## Input records
* * *

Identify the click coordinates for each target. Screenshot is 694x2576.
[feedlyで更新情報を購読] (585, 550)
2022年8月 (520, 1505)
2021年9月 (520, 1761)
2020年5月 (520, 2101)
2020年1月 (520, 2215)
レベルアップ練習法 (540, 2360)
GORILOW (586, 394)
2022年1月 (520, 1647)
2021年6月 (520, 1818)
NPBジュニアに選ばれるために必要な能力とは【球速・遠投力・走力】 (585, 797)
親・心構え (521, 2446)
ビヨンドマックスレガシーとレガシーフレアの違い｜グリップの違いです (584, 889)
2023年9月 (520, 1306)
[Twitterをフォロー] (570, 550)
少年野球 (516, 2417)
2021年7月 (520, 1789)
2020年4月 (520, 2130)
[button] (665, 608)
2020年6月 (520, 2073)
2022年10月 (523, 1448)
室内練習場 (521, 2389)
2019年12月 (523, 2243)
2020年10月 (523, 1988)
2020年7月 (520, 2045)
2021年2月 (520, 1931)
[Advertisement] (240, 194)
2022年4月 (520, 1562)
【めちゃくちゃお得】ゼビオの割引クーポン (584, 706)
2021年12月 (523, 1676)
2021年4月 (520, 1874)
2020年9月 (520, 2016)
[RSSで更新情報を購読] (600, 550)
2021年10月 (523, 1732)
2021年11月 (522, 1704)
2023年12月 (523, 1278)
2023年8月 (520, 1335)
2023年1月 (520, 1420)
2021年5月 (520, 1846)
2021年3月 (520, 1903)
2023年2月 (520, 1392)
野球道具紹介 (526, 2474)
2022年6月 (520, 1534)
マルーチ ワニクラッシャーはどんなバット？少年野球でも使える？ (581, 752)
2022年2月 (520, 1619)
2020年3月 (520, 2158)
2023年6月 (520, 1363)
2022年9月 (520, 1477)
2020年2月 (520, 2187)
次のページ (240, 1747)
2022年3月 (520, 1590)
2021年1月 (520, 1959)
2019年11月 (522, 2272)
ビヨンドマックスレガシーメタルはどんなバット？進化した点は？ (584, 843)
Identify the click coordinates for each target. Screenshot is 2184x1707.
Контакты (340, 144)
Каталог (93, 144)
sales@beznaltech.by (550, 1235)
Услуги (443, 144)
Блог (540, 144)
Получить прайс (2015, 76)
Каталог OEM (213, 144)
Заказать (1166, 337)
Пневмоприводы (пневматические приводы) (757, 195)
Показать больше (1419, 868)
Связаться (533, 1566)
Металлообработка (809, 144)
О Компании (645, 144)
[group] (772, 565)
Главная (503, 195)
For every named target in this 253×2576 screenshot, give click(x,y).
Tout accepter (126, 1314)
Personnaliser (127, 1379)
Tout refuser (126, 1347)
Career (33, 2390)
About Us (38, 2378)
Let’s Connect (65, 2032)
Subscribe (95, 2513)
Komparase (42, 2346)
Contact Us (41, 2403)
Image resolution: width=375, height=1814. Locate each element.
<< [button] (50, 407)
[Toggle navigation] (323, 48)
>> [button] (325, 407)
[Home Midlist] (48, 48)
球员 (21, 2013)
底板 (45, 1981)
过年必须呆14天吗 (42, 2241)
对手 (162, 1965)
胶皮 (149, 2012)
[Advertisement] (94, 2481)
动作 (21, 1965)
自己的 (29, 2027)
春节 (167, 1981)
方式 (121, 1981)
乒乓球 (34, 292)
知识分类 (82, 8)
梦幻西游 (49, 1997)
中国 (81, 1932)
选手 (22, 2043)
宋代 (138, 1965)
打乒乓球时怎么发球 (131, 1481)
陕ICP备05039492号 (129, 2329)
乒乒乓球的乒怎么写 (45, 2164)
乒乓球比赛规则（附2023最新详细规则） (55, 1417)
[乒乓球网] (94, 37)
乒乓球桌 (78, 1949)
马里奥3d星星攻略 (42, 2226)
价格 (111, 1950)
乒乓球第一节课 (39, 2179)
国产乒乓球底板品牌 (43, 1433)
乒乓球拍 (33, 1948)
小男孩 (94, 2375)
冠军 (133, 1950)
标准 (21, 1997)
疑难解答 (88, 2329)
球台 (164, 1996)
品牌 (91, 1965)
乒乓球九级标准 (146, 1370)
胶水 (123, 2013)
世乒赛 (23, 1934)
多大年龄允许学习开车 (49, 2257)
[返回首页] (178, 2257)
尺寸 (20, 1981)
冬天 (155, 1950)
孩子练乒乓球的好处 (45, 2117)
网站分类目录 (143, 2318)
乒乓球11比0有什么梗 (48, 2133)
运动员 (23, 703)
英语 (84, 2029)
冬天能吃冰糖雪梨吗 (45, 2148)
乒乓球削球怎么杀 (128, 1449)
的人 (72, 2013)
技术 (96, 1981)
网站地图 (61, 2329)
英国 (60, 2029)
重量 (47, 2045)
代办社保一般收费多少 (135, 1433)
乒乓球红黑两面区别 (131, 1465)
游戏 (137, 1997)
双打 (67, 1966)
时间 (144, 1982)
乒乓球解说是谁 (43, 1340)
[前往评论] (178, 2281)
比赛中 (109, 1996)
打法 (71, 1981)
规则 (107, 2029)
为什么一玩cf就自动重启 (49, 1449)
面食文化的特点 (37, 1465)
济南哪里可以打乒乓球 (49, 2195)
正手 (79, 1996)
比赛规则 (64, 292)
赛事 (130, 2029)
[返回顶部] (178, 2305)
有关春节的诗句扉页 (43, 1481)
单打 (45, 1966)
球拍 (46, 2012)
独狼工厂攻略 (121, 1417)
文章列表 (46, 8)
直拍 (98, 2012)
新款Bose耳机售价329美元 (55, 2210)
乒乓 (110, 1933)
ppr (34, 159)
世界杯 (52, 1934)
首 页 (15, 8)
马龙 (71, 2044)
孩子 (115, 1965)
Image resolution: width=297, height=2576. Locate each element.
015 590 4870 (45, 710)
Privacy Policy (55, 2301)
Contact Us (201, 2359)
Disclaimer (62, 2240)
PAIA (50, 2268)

* * *

## Exercise details
Transcribe all of the material above so that it matches the source exactly.

## Final answer
Identify the click coordinates for each target. Screenshot is 694x2576.
[feedlyで更新情報を購読] (585, 550)
2022年8月 (520, 1505)
2021年9月 (520, 1761)
2020年5月 (520, 2101)
2020年1月 (520, 2215)
レベルアップ練習法 (540, 2360)
GORILOW (586, 394)
2022年1月 (520, 1647)
2021年6月 (520, 1818)
NPBジュニアに選ばれるために必要な能力とは【球速・遠投力・走力】 (585, 797)
親・心構え (521, 2446)
ビヨンドマックスレガシーとレガシーフレアの違い｜グリップの違いです (584, 889)
2023年9月 (520, 1306)
[Twitterをフォロー] (570, 550)
少年野球 (516, 2417)
2021年7月 (520, 1789)
2020年4月 (520, 2130)
[button] (665, 608)
2020年6月 (520, 2073)
2022年10月 (523, 1448)
室内練習場 (521, 2389)
2019年12月 (523, 2243)
2020年10月 (523, 1988)
2020年7月 (520, 2045)
2021年2月 (520, 1931)
[Advertisement] (240, 194)
2022年4月 (520, 1562)
【めちゃくちゃお得】ゼビオの割引クーポン (584, 706)
2021年12月 (523, 1676)
2021年4月 (520, 1874)
2020年9月 (520, 2016)
[RSSで更新情報を購読] (600, 550)
2021年10月 (523, 1732)
2021年11月 (522, 1704)
2023年12月 (523, 1278)
2023年8月 (520, 1335)
2023年1月 (520, 1420)
2021年5月 (520, 1846)
2021年3月 (520, 1903)
2023年2月 (520, 1392)
野球道具紹介 (526, 2474)
2022年6月 (520, 1534)
マルーチ ワニクラッシャーはどんなバット？少年野球でも使える？ (581, 752)
2022年2月 (520, 1619)
2020年3月 (520, 2158)
2023年6月 (520, 1363)
2022年9月 (520, 1477)
2020年2月 (520, 2187)
次のページ (240, 1747)
2022年3月 (520, 1590)
2021年1月 (520, 1959)
2019年11月 (522, 2272)
ビヨンドマックスレガシーメタルはどんなバット？進化した点は？ (584, 843)
Identify the click coordinates for each target. Screenshot is 2184x1707.
Контакты (340, 144)
Каталог (93, 144)
sales@beznaltech.by (550, 1235)
Услуги (443, 144)
Блог (540, 144)
Получить прайс (2015, 76)
Каталог OEM (213, 144)
Заказать (1166, 337)
Пневмоприводы (пневматические приводы) (757, 195)
Показать больше (1419, 868)
Связаться (533, 1566)
Металлообработка (809, 144)
О Компании (645, 144)
[group] (772, 565)
Главная (503, 195)
For every named target in this 253×2576 screenshot, give click(x,y).
Tout accepter (126, 1314)
Personnaliser (127, 1379)
Tout refuser (126, 1347)
Career (33, 2390)
About Us (38, 2378)
Let’s Connect (65, 2032)
Subscribe (95, 2513)
Komparase (42, 2346)
Contact Us (41, 2403)
Image resolution: width=375, height=1814. Locate each element.
<< [button] (50, 407)
[Toggle navigation] (323, 48)
>> [button] (325, 407)
[Home Midlist] (48, 48)
球员 (21, 2013)
底板 (45, 1981)
过年必须呆14天吗 (42, 2241)
对手 (162, 1965)
胶皮 (149, 2012)
[Advertisement] (94, 2481)
动作 (21, 1965)
自己的 (29, 2027)
春节 (167, 1981)
方式 (121, 1981)
乒乓球 (34, 292)
知识分类 (82, 8)
梦幻西游 (49, 1997)
中国 (81, 1932)
选手 (22, 2043)
宋代 (138, 1965)
打乒乓球时怎么发球 (131, 1481)
陕ICP备05039492号 (129, 2329)
乒乒乓球的乒怎么写 (45, 2164)
乒乓球比赛规则（附2023最新详细规则） (55, 1417)
[乒乓球网] (94, 37)
乒乓球桌 (78, 1949)
马里奥3d星星攻略 (42, 2226)
价格 (111, 1950)
乒乓球第一节课 (39, 2179)
国产乒乓球底板品牌 (43, 1433)
乒乓球拍 (33, 1948)
小男孩 (94, 2375)
冠军 (133, 1950)
标准 (21, 1997)
疑难解答 (88, 2329)
球台 (164, 1996)
品牌 (91, 1965)
乒乓球九级标准 (146, 1370)
胶水 (123, 2013)
世乒赛 (23, 1934)
多大年龄允许学习开车 (49, 2257)
[返回首页] (178, 2257)
尺寸 (20, 1981)
冬天 (155, 1950)
孩子练乒乓球的好处 (45, 2117)
网站分类目录 (143, 2318)
乒乓球11比0有什么梗 (48, 2133)
运动员 (23, 703)
英语 (84, 2029)
冬天能吃冰糖雪梨吗 (45, 2148)
乒乓球削球怎么杀 (128, 1449)
的人 (72, 2013)
技术 (96, 1981)
网站地图 (61, 2329)
英国 (60, 2029)
重量 (47, 2045)
代办社保一般收费多少 (135, 1433)
乒乓球红黑两面区别 (131, 1465)
游戏 (137, 1997)
双打 (67, 1966)
时间 (144, 1982)
乒乓球解说是谁 (43, 1340)
[前往评论] (178, 2281)
比赛中 (109, 1996)
打法 (71, 1981)
规则 (107, 2029)
为什么一玩cf就自动重启 (49, 1449)
面食文化的特点 (37, 1465)
济南哪里可以打乒乓球 (49, 2195)
正手 (79, 1996)
比赛规则 (64, 292)
赛事 (130, 2029)
[返回顶部] (178, 2305)
有关春节的诗句扉页 (43, 1481)
单打 (45, 1966)
球拍 (46, 2012)
独狼工厂攻略 (121, 1417)
文章列表 (46, 8)
直拍 (98, 2012)
新款Bose耳机售价329美元 (55, 2210)
乒乓 (110, 1933)
ppr (34, 159)
世界杯 (52, 1934)
首 页 (15, 8)
马龙 (71, 2044)
孩子 (115, 1965)
Image resolution: width=297, height=2576. Locate each element.
015 590 4870 (45, 710)
Privacy Policy (55, 2301)
Contact Us (201, 2359)
Disclaimer (62, 2240)
PAIA (50, 2268)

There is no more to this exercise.